_Tugas Diberikan A_
Dari kutipan berita tentang aksi bom gereja di Surabaya, sebutkan semua elemen yang tercantum dalam kalimat yang diawali "Aksi tersebut juga menghadirkan".
_Tugas Diberikan B_
Teruskan kutipan berita tentang aksi bom gereja di Surabaya dari titik akhirnya.

_Kutipan Bacaan_

Kapolri menambahkan untuk beberapa kasus, termasuk aksi bom Thamrin, para dalangnya telah diproses, namun di lapangan para pemimpinnya digantikan sosok lain di antaranya ditunjuk Ketua JAD Jatim Zainal Ansyori yang diketahui membiayai penyelundupan senjata ke Filipina.
Menurut Tito, penangkapan para pemimpin kelompok ini membuat mereka bereaksi keras melakukan pembalasan, salah satunya membuat kerusuhan di Mako Brimob.
"Setelah ada kerusuhan, membuat sel-sel lain yang membuat maunya panas karena ada ISIS di Suriah maupun pemimpin tertangkap mengambil momentum untuk pembalasan itu di beberapa tempat," katanya.
Di Jatim, kata Tito, kelompok yang bergerak adalah JAD Surabaya, termasuk satu keluarga yang diduga sebagai pelaku pengeboman di tiga gereja.
"Kami sudah lapor ke Presiden bahwa Polri, TNI, BIN selain yang ditangkap dua hari yang lalu saya lapor ke TNI kita akan operasi bersama, penangkapan-penangkapan ke sel-sel JAD-JAT maupun mereka yang akan melakukan aksi," katanya.
Keprihatinan
Menyikapi aksi bom di tiga gereja, ratusan orang yang tergabung dari berbagai elemen organisasi di Kota Surabaya mengampanyekan gerakan "Suroboyo Wani" melalui aksi keprihatinan atas insiden di tempat ibadah itu pada Minggu malam.
"Ini sebagai wujud keprihatinan terhadap aksi bom di gereja di Surabaya. Tapi, kami `Arek Suroboyo Wani` menghadapi segala bentuk terorisme," ujar Ketua Badan Musyawarah Antar-Gereja (BAMAG) Jatim Pendeta Sudi Dharma di sela aksinya di depan Gedung Negara Grahadi Surabaya.
Aksi tersebut juga menghadirkan sejumlah elemen, seperti BAMAG Surabaya, Gerakan Mahasiswa Kristen Indonesia (GMKI) Cabang Surabaya, GAMKI, PPGI, BKS PGI-GMKI Surabaya, PS GMKI, KNPI dan Forum Beda Tapi Mesra (FBM).
Kemudian, GGBI, PIKI, NERA ACADEMIA, PGIS, Kasih dalam Perbuatan, Sanggar Merah Merdeka, Forum Komunikasi Pemuda Kristen Indonesia Jatim, Pustaka Lewi, KBRS, Yayasan Kasih Bangsa, Yayasan Abdi Indonesia Cerah, dan sejumlah pendeta serta romo di Surabaya.
Secara bergantian perwakilan elemen masyarakat itu menyampaikan orasi dengan terus mengampanyekan "Suroboyo Wani" atau "Surabaya berani" sembari menyalakan lilin yang dipegang masing-masing peserta aksi.
Sudi Darma mengaku turut berbelangsungkawa terhadap keluarga dan korban tragedi bom di gereja yang meninggal dunia maupun yang menderita luka-luka.

_Data Mentah_
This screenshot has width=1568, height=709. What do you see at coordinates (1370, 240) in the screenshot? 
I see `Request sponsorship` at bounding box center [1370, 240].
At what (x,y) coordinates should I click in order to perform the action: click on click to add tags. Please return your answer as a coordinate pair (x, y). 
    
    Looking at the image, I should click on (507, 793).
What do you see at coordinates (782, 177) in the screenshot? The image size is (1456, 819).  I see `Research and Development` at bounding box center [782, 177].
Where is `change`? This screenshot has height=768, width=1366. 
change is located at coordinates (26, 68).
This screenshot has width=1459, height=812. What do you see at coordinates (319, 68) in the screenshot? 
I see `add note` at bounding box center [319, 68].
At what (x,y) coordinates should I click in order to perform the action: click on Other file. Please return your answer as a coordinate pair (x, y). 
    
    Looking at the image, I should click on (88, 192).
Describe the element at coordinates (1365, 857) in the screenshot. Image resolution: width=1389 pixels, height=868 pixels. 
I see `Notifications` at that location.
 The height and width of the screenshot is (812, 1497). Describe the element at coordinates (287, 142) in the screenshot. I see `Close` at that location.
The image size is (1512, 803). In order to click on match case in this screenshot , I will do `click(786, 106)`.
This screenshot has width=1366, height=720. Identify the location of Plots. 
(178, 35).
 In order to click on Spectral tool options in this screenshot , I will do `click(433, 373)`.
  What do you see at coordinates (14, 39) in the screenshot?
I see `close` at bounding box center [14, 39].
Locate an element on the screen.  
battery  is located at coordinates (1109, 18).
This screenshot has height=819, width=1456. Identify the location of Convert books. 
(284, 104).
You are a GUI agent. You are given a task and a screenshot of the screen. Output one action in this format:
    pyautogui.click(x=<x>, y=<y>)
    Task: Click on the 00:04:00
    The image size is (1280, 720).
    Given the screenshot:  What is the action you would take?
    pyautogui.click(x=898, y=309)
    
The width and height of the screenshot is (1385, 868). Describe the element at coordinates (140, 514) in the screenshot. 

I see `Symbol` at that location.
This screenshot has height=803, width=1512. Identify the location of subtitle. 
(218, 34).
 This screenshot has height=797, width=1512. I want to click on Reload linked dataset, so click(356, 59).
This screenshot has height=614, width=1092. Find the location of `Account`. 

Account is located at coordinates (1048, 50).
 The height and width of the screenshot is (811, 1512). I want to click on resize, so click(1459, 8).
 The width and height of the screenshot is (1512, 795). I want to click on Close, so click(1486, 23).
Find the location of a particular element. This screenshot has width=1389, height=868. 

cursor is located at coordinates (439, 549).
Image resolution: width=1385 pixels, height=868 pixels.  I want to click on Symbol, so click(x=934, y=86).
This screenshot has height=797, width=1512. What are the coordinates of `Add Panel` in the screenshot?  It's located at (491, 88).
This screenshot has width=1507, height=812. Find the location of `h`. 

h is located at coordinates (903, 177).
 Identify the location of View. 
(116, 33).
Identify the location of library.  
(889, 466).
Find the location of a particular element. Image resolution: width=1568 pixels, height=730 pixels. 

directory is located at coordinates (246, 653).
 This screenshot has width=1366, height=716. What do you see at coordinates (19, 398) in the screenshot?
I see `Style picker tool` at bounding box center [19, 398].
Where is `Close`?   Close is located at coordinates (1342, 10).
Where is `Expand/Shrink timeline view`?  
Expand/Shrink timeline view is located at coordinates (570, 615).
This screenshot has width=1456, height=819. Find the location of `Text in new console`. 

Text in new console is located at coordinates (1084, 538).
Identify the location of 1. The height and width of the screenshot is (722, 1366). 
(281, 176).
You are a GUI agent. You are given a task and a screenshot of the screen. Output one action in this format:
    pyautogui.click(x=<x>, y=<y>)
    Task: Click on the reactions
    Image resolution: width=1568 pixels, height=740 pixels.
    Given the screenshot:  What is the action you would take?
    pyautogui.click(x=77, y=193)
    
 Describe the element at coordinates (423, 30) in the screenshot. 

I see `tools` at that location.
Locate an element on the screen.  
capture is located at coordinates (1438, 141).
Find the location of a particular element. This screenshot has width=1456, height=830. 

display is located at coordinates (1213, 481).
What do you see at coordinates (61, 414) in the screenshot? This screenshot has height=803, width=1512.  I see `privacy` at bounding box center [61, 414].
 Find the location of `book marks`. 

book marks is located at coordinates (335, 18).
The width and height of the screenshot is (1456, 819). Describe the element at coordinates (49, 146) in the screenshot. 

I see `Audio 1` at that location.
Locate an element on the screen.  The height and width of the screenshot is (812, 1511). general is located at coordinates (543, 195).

_Jawaban Latihan A_
BAMAG Surabaya
Gerakan Mahasiswa Kristen Indonesia (GMKI) Cabang Surabaya
GAMKI
PPGI
BKS PGI-GMKI Surabaya
PS GMKI
KNPI
Forum Beda Tapi Mesra (FBM)

_Jawaban Latihan B_
"Kami juga mengencam keras aksi terorisme sebagai sebuah perbuatan yang biadab dan mencederai nilai-nilai kemanusiaan," ucapnya.
BAMAG, kata dia, bersama elemen lainnya menegaskan tidak takut terhadap ancaman ataupun tekanan dari pelaku teror, bahkan di gereja akan tetap menjalankan kegiatan ibadah sebagai hak semua warga negara yang dilindungi oleh peraturan perundang-undangan yang berlaku di NKRI.
Selain itu, pihaknya berharap Polri sebagai institusi keamanan untuk wajib melindungi serta menjamin keamanan dalam menjalankan kehidupan beragama sesuai kepercayaannya masing-masing.
Dukungan
Sementara itu, pada kesempatan sama juga dilakukan aksi tanda tangan dukungan terhadap Polri untuk mengusut tuntas kasus tersebut, termasuk ucapan duka cita terhadap lima personel Brimob yang meninggal dunia dalam insiden terorisme di Mako Brimob.
Di Surabaya, Minggu pagi terjadi ledakan bom bunuh diri di tiga gereja berbeda, yakni Gereja Katolik Santa Maria Tak Bercela di wilayah Ngagel, kemudian GKI Wonokromo Jalan Diponegoro, dan Gereja Pantekosta di Jalan Raya Arjuno.
Sementara Calon Gubernur Jawa Timur Saifullah Yusuf alias Gus Ipul mengajak santri, ulama, serta para kiai, untuk deklarasi antiterorisme yang digelar di Alun-alun Kabupaten Jombang, Minggu sore.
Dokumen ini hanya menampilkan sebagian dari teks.